-- PROVIDED ENTRIES --
********

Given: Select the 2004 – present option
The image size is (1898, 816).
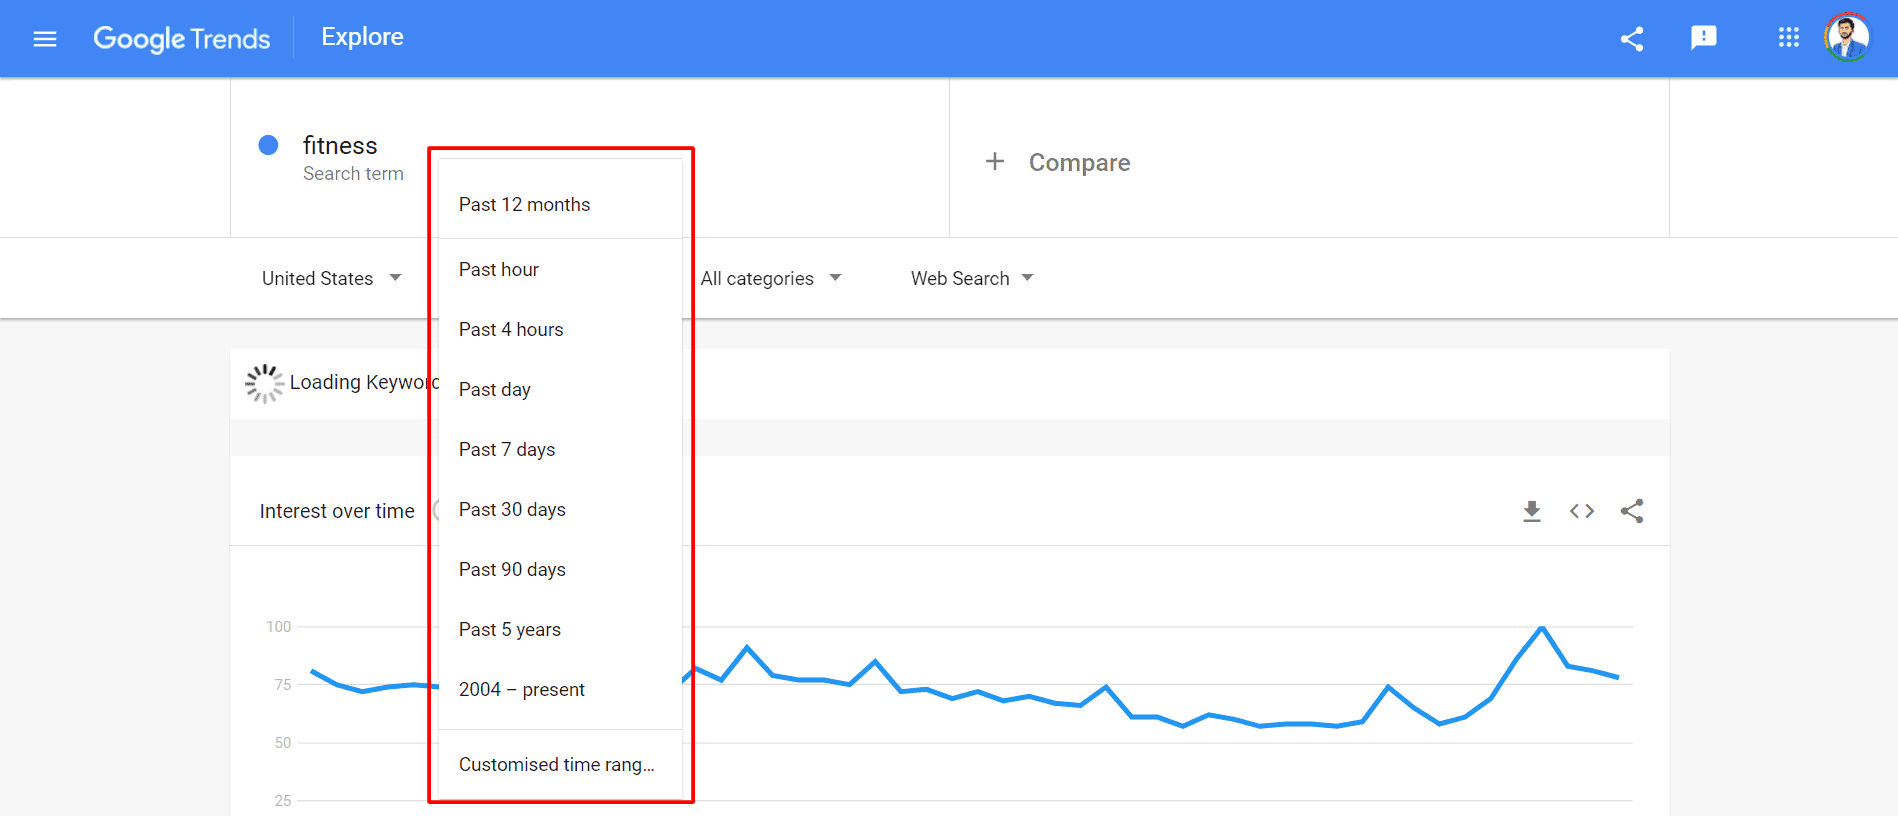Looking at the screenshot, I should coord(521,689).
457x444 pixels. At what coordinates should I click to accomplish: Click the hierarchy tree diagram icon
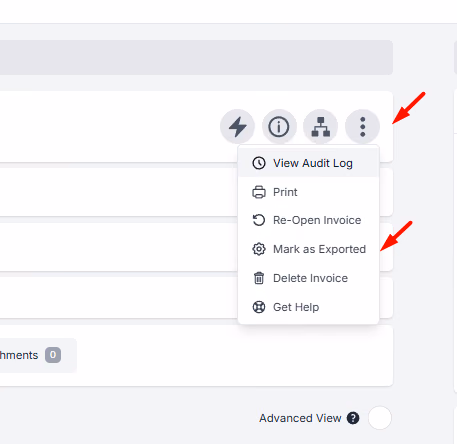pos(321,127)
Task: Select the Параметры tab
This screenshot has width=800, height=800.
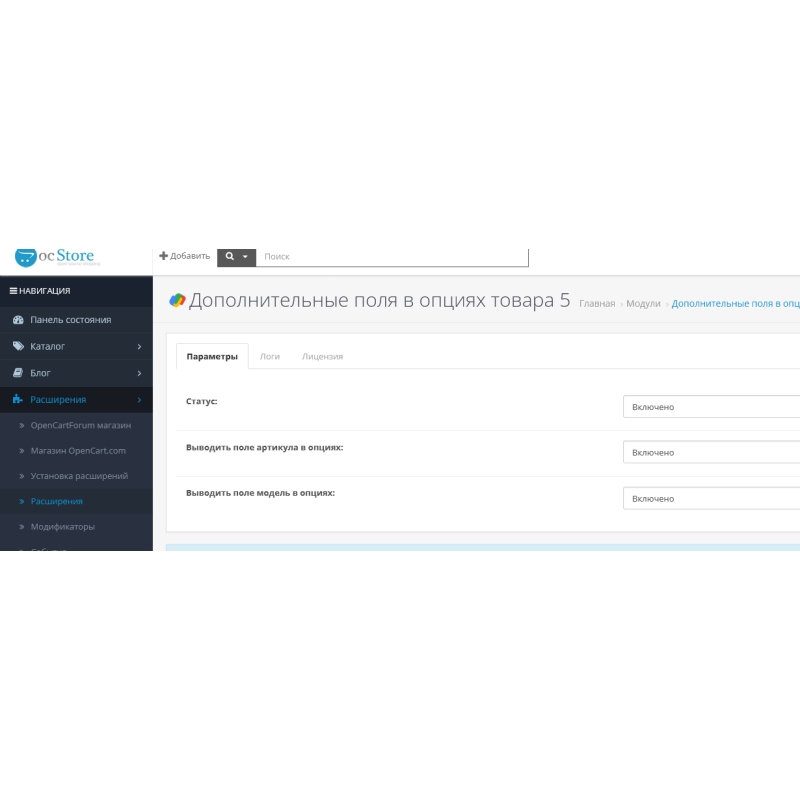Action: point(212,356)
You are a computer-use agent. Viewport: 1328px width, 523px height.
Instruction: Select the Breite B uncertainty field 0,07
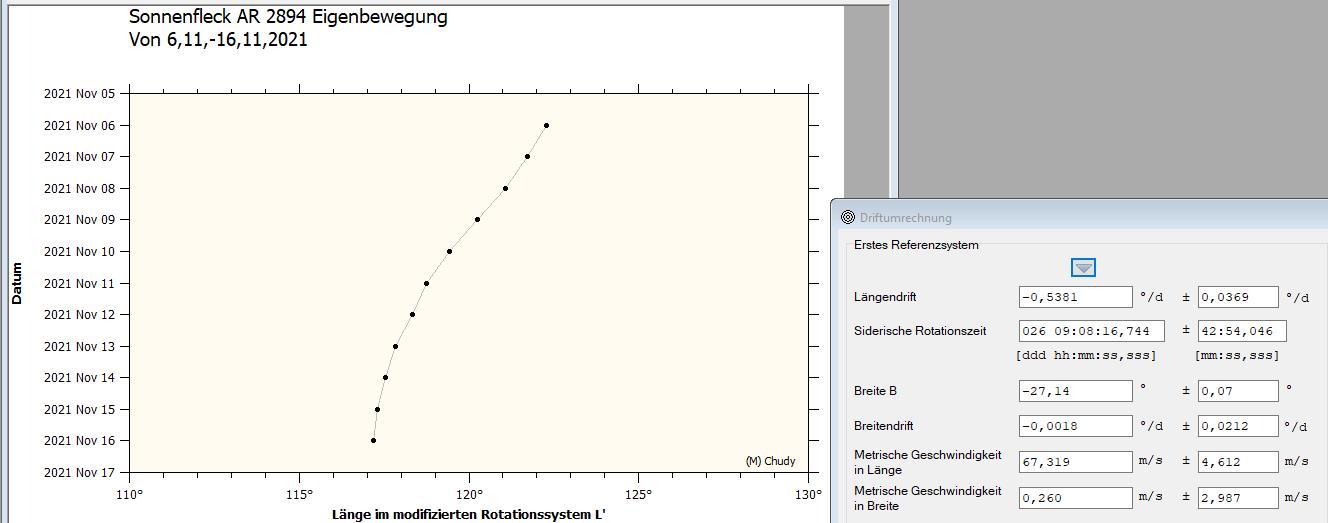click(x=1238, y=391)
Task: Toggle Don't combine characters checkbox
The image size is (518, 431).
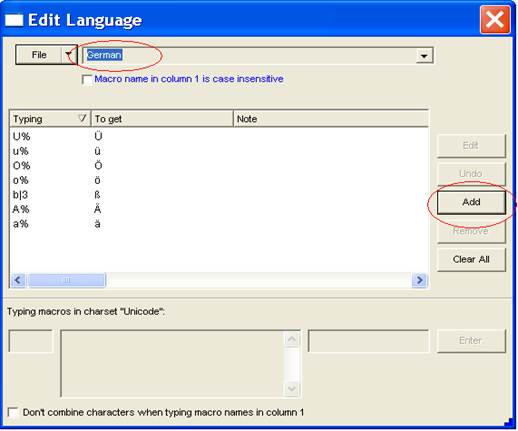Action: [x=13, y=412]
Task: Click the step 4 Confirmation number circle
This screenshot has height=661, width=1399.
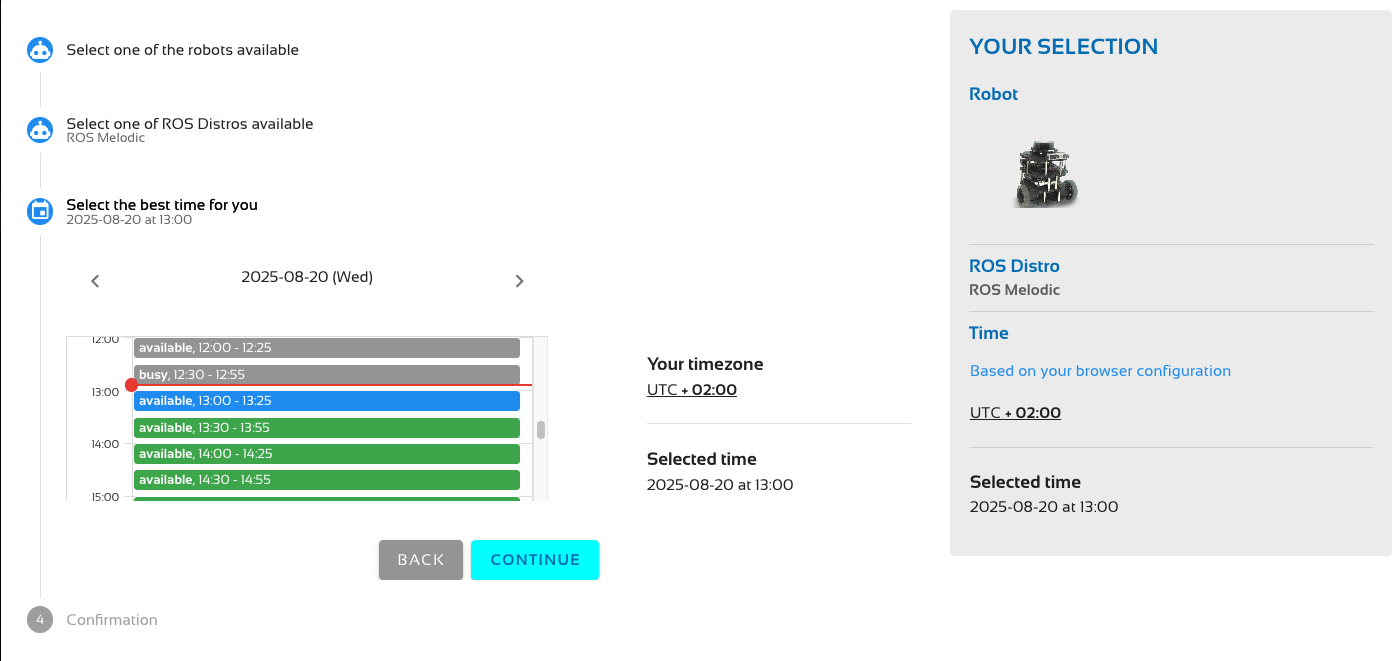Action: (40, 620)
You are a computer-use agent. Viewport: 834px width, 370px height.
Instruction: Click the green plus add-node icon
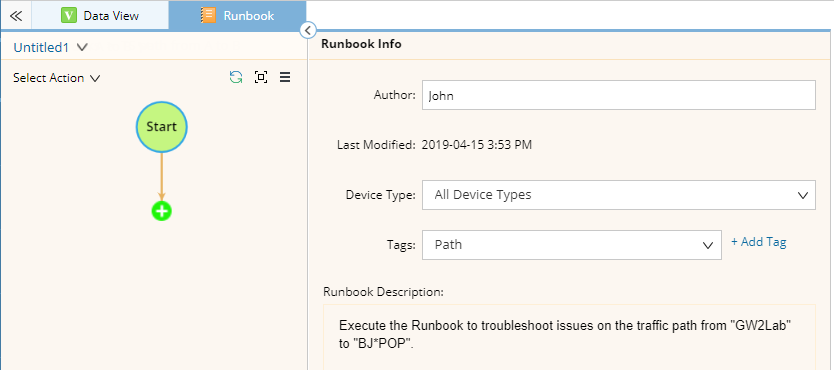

********

-- WORK REQUEST --
Retype exactly, and only, the lines from the one containing "The image size is (518, 431)." through the end of the records above. Pictures stay out of the copy.

-- RESULT OF THE TASK --
The image size is (518, 431).
Action: [x=13, y=412]
Task: Click the step 4 Confirmation number circle
This screenshot has height=661, width=1399.
Action: (40, 620)
You are a computer-use agent. Viewport: 834px width, 370px height.
Instruction: Click the green plus add-node icon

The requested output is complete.